* _EXERCISE AIM_:
Look through the records below and give the number of lines holding the string "click", nothing more.
** Opening DATASET EXTRACT block **
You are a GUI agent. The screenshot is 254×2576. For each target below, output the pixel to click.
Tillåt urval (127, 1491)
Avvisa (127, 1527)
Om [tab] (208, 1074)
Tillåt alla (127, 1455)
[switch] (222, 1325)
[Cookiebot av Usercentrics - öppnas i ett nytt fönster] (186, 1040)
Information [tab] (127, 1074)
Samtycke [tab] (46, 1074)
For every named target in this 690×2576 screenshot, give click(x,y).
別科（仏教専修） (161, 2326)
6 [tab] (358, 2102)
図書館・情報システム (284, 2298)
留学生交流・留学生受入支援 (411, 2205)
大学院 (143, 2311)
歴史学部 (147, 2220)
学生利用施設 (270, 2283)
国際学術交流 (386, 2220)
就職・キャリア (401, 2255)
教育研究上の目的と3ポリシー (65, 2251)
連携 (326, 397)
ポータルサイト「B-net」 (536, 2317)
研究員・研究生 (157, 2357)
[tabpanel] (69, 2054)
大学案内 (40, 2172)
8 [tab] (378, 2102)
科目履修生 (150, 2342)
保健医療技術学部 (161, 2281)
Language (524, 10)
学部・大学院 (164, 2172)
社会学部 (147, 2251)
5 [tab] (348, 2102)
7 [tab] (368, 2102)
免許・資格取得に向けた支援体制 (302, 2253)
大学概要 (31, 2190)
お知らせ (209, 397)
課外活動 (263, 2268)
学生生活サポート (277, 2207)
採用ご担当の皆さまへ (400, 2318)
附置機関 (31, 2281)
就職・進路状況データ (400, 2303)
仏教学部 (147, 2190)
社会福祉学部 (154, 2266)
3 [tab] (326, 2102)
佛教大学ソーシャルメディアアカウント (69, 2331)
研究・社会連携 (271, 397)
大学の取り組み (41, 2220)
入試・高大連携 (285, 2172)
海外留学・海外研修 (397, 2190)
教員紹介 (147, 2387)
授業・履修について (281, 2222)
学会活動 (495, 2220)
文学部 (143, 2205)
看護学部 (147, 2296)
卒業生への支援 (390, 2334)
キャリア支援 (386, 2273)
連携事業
** Closing DATASET EXTRACT block **
* _YOUR RESPONSE_:
2